Modeling the Methodologies of Our Time
AGENCY: Social Sciences and Humanities Research Council - Research-creation in the fine arts program
AMOUT: $197,600 (+ $30,000 from the McGill Sustainability Fund)
The objective of the proposed research is to investigate the productive and demonstrative characteristics at play in architectural design technics. In the pursuit of the advancement of knowledge in the field of architectural creation, it aims to query three operative ‘models’ in order to investigate, through productive means, the qualities, biases, shortcomings and benefits inherent in specific contemporary modes of creation. Models (n.) are regarded as epistemological tools that aim to offer an understanding of the phenomena that they actively model (v.) (Flusser, 2002). Additionally, MMOT was conceived with the objective to question the current alignment of specific theoretical devices with computational strategies and techniques. From the beginning it was an investigation in technics as potentially subversive to linear, conceptually driven design strategies and the status of fabricative knowledge relative to predominant models of thought in architecture. For example, biomimetic theories propose an interpretation of the natural world to be emulated as a means in resolving issues faced in the built environment. Parametric theory strongly asserts that a building and the act of building functions as a machine-system and should be conceived and fabricated within imitation of that analogue.
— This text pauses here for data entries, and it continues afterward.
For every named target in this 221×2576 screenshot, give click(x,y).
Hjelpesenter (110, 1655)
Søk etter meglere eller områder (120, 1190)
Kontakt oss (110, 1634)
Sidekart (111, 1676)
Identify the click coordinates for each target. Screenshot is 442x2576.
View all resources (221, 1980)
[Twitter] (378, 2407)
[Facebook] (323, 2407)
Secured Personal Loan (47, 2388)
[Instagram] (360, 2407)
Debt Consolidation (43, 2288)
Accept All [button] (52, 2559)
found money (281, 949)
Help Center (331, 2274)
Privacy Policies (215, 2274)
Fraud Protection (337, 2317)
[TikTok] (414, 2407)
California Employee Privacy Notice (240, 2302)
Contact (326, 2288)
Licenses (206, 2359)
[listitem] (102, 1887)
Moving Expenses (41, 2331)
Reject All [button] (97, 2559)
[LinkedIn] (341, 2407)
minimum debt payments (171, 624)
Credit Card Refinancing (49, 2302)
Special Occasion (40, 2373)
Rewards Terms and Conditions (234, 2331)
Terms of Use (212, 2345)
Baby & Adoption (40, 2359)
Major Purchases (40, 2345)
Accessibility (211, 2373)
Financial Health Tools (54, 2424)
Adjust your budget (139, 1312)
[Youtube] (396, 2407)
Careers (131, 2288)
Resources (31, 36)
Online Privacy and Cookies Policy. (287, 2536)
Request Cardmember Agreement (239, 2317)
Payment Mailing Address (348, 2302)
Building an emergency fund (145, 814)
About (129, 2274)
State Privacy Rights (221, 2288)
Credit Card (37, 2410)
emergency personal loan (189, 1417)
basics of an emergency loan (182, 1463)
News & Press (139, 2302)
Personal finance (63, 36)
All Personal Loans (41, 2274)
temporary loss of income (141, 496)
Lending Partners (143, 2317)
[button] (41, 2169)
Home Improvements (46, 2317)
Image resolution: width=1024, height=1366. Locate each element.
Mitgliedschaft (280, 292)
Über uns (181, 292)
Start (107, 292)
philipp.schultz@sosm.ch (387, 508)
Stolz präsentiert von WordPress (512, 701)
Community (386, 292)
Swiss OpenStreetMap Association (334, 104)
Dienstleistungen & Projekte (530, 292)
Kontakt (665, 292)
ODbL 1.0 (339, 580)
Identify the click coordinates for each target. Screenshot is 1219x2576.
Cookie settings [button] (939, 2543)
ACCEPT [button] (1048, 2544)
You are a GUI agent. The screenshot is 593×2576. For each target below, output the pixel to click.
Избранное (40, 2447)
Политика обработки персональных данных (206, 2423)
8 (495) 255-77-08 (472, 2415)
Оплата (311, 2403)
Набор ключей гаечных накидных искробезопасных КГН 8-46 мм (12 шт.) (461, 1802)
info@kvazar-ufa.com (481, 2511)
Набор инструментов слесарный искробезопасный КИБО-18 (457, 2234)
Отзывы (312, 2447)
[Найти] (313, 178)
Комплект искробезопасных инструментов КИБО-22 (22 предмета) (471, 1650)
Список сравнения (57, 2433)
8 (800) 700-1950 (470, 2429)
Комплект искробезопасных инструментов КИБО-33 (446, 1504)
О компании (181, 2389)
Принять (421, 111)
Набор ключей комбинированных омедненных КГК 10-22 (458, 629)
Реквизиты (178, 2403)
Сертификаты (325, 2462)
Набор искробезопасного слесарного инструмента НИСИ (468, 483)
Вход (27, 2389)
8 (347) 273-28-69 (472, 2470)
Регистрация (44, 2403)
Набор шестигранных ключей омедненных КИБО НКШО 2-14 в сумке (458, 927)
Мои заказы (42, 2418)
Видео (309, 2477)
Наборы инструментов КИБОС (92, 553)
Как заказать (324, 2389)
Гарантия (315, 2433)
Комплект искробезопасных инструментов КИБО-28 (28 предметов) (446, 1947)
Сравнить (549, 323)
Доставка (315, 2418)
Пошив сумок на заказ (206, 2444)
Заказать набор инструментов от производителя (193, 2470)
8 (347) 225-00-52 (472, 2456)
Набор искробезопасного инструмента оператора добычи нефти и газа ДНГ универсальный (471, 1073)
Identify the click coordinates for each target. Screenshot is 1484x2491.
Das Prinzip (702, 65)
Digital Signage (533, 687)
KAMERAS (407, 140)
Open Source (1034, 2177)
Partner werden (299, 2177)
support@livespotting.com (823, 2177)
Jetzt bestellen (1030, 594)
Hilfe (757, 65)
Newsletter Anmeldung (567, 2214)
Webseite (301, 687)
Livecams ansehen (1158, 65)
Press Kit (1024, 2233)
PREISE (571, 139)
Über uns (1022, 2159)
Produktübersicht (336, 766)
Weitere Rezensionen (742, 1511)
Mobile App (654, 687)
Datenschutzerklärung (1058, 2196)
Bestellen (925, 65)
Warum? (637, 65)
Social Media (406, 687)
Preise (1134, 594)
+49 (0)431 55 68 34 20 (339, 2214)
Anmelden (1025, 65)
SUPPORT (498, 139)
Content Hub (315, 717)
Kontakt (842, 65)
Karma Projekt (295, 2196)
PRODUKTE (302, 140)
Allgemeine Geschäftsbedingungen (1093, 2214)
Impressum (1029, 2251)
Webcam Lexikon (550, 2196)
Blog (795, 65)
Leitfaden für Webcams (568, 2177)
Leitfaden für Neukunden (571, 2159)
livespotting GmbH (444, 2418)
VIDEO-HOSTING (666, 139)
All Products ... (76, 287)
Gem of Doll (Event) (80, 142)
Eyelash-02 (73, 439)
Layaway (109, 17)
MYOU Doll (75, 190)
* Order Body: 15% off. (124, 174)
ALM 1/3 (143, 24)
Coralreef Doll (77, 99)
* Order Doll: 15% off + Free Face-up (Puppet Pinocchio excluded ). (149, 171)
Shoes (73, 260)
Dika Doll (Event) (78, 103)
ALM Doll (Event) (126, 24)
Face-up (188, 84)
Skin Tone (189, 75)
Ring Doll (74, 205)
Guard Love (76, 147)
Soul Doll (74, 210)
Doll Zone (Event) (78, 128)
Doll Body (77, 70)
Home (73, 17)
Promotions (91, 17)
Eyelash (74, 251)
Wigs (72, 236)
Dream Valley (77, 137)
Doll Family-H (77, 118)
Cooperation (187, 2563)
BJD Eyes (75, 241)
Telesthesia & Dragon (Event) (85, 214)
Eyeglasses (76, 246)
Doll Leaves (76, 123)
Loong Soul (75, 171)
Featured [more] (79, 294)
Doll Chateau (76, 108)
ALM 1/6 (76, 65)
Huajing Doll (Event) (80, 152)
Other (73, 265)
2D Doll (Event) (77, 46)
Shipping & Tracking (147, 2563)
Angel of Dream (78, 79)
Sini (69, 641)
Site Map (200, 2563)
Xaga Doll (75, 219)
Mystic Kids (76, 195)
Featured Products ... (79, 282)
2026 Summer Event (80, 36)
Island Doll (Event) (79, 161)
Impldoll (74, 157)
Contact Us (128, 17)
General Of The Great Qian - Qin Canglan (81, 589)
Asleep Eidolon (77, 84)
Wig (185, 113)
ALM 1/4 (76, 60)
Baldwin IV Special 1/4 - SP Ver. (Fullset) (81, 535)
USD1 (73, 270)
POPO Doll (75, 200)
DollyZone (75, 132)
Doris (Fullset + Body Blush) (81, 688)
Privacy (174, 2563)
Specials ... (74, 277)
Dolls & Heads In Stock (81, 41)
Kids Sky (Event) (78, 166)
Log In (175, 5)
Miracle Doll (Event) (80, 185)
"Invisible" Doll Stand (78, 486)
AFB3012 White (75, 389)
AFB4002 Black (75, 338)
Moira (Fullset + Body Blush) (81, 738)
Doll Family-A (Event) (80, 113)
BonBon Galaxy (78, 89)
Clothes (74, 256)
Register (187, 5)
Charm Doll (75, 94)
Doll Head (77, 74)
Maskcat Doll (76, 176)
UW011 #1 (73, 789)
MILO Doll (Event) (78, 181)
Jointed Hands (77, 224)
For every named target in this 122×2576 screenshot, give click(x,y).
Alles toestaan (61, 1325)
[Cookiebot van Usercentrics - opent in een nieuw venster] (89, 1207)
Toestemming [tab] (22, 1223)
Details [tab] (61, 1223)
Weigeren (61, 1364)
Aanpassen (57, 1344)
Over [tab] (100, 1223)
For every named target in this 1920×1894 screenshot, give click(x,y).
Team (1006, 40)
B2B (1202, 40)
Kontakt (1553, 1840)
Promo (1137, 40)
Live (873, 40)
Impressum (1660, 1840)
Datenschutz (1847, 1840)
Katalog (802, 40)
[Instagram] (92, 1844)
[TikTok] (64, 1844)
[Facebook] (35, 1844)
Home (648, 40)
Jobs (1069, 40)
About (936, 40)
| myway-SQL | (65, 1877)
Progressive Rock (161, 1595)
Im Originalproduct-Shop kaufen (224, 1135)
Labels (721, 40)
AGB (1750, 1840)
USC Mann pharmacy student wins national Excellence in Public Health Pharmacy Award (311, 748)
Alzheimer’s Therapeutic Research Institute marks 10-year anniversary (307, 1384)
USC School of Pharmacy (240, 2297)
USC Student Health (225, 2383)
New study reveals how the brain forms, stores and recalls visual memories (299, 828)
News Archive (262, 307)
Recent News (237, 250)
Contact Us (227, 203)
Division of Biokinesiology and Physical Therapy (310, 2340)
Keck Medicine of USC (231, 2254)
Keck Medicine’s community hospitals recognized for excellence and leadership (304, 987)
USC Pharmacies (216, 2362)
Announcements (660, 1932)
Sustainable theory largely defines the relationship between world and built environment relative to uses of resources that have a minimal impact on given climatological criteria. Each theory has exemplars of best practices and methods in architecture. However the notion that practice follows from theory ignores the possibility of architectural practice—the design, fabrication, and installation of the built environment—as a form of inquiry in its own right. The research considers technics as the “master metaphor of our times, the basis of a new theology: a constellation of concepts, models and paradigms” (Vaccari, 2009). It argues for the primacy of fabricative knowledge as a profound access to the unthinkable and as the configuring force in the invention of technical objects, new practices, and insight into novel singular propositions. As Erin Manning states (2009), the presumption that the “project pre-exists the problematic” and that one can “know in advance what is at stake” in invention can be subverted through an attentive choreography of techniques and productive activity.